• **What is being asked**
Reproduce the following material line for line, with no changes.

• **Information supplied**
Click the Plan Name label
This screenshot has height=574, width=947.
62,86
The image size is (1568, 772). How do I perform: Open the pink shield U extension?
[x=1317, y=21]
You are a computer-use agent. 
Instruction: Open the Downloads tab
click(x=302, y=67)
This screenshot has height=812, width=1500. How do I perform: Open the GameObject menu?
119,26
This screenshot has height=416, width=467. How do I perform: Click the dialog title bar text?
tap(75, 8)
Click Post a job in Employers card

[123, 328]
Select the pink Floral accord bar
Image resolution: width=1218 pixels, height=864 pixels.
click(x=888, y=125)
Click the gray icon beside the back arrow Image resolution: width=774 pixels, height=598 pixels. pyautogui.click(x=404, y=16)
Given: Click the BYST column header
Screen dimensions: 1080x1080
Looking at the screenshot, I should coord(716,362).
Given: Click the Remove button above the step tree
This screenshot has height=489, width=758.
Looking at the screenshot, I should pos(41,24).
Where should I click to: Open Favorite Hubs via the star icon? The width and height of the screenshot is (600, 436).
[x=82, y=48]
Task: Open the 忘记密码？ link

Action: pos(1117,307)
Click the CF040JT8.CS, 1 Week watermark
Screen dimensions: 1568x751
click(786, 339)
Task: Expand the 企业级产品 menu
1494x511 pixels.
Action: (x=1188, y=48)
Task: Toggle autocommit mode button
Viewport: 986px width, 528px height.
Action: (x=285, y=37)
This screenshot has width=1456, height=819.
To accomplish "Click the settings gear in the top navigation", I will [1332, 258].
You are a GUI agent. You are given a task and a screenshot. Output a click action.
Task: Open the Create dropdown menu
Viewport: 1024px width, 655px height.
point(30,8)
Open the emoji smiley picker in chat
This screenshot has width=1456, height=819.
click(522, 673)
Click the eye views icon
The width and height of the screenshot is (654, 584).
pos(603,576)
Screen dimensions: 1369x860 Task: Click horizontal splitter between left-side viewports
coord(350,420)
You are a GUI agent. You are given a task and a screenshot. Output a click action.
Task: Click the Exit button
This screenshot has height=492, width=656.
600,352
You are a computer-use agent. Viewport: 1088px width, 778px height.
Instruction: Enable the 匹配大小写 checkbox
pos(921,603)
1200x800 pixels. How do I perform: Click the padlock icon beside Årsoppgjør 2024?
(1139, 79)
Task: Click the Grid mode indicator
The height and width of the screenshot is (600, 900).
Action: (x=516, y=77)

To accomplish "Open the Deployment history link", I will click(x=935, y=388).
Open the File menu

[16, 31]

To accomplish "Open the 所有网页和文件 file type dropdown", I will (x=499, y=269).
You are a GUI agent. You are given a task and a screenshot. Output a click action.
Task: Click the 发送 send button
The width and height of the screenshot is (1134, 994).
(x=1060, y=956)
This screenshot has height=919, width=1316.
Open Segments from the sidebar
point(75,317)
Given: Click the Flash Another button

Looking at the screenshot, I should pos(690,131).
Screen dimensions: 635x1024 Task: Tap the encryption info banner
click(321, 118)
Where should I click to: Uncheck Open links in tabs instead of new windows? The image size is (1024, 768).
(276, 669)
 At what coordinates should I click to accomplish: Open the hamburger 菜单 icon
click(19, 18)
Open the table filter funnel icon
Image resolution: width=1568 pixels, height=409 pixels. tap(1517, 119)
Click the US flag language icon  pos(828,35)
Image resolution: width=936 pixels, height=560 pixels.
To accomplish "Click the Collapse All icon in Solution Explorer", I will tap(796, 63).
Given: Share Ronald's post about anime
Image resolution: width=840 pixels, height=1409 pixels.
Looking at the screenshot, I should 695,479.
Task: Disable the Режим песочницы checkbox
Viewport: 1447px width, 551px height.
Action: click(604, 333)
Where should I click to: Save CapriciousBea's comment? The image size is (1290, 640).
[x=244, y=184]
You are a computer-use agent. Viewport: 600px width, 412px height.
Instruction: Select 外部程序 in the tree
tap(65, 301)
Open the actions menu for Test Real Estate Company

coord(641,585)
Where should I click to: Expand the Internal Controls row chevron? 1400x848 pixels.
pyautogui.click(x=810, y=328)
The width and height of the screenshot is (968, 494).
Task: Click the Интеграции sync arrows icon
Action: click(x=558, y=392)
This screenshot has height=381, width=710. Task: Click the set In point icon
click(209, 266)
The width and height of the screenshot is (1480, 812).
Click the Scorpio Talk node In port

• **Final result**
Click the Plan Name label
This screenshot has height=574, width=947.
62,86
The image size is (1568, 772). How do I perform: Open the pink shield U extension?
[x=1317, y=21]
You are a computer-use agent. 
Instruction: Open the Downloads tab
click(x=302, y=67)
This screenshot has height=812, width=1500. How do I perform: Open the GameObject menu?
119,26
This screenshot has height=416, width=467. How do I perform: Click the dialog title bar text?
tap(75, 8)
Click Post a job in Employers card

[123, 328]
Select the pink Floral accord bar
Image resolution: width=1218 pixels, height=864 pixels.
click(x=888, y=125)
Click the gray icon beside the back arrow Image resolution: width=774 pixels, height=598 pixels. pyautogui.click(x=404, y=16)
Given: Click the BYST column header
Screen dimensions: 1080x1080
Looking at the screenshot, I should coord(716,362).
Given: Click the Remove button above the step tree
This screenshot has height=489, width=758.
Looking at the screenshot, I should pos(41,24).
Where should I click to: Open Favorite Hubs via the star icon? The width and height of the screenshot is (600, 436).
[x=82, y=48]
Task: Open the 忘记密码？ link

Action: pos(1117,307)
Click the CF040JT8.CS, 1 Week watermark
Screen dimensions: 1568x751
click(786, 339)
Task: Expand the 企业级产品 menu
1494x511 pixels.
Action: (x=1188, y=48)
Task: Toggle autocommit mode button
Viewport: 986px width, 528px height.
Action: (x=285, y=37)
This screenshot has width=1456, height=819.
To accomplish "Click the settings gear in the top navigation", I will [1332, 258].
You are a GUI agent. You are given a task and a screenshot. Output a click action.
Task: Open the Create dropdown menu
Viewport: 1024px width, 655px height.
point(30,8)
Open the emoji smiley picker in chat
This screenshot has width=1456, height=819.
click(522, 673)
Click the eye views icon
The width and height of the screenshot is (654, 584).
pos(603,576)
Screen dimensions: 1369x860 Task: Click horizontal splitter between left-side viewports
coord(350,420)
You are a GUI agent. You are given a task and a screenshot. Output a click action.
Task: Click the Exit button
This screenshot has height=492, width=656.
600,352
You are a computer-use agent. Viewport: 1088px width, 778px height.
Instruction: Enable the 匹配大小写 checkbox
pos(921,603)
1200x800 pixels. How do I perform: Click the padlock icon beside Årsoppgjør 2024?
(1139, 79)
Task: Click the Grid mode indicator
The height and width of the screenshot is (600, 900).
Action: (x=516, y=77)

To accomplish "Open the Deployment history link", I will click(x=935, y=388).
Open the File menu

[16, 31]

To accomplish "Open the 所有网页和文件 file type dropdown", I will (x=499, y=269).
You are a GUI agent. You are given a task and a screenshot. Output a click action.
Task: Click the 发送 send button
The width and height of the screenshot is (1134, 994).
(x=1060, y=956)
This screenshot has height=919, width=1316.
Open Segments from the sidebar
point(75,317)
Given: Click the Flash Another button

Looking at the screenshot, I should pos(690,131).
Screen dimensions: 635x1024 Task: Tap the encryption info banner
click(321, 118)
Where should I click to: Uncheck Open links in tabs instead of new windows? The image size is (1024, 768).
(276, 669)
 At what coordinates should I click to accomplish: Open the hamburger 菜单 icon
click(19, 18)
Open the table filter funnel icon
Image resolution: width=1568 pixels, height=409 pixels. tap(1517, 119)
Click the US flag language icon  pos(828,35)
Image resolution: width=936 pixels, height=560 pixels.
To accomplish "Click the Collapse All icon in Solution Explorer", I will tap(796, 63).
Given: Share Ronald's post about anime
Image resolution: width=840 pixels, height=1409 pixels.
Looking at the screenshot, I should 695,479.
Task: Disable the Режим песочницы checkbox
Viewport: 1447px width, 551px height.
Action: click(604, 333)
Where should I click to: Save CapriciousBea's comment? The image size is (1290, 640).
[x=244, y=184]
You are a computer-use agent. Viewport: 600px width, 412px height.
Instruction: Select 外部程序 in the tree
tap(65, 301)
Open the actions menu for Test Real Estate Company

coord(641,585)
Where should I click to: Expand the Internal Controls row chevron? 1400x848 pixels.
pyautogui.click(x=810, y=328)
The width and height of the screenshot is (968, 494).
Task: Click the Интеграции sync arrows icon
Action: click(x=558, y=392)
This screenshot has height=381, width=710. Task: Click the set In point icon
click(209, 266)
The width and height of the screenshot is (1480, 812).
Click the Scorpio Talk node In port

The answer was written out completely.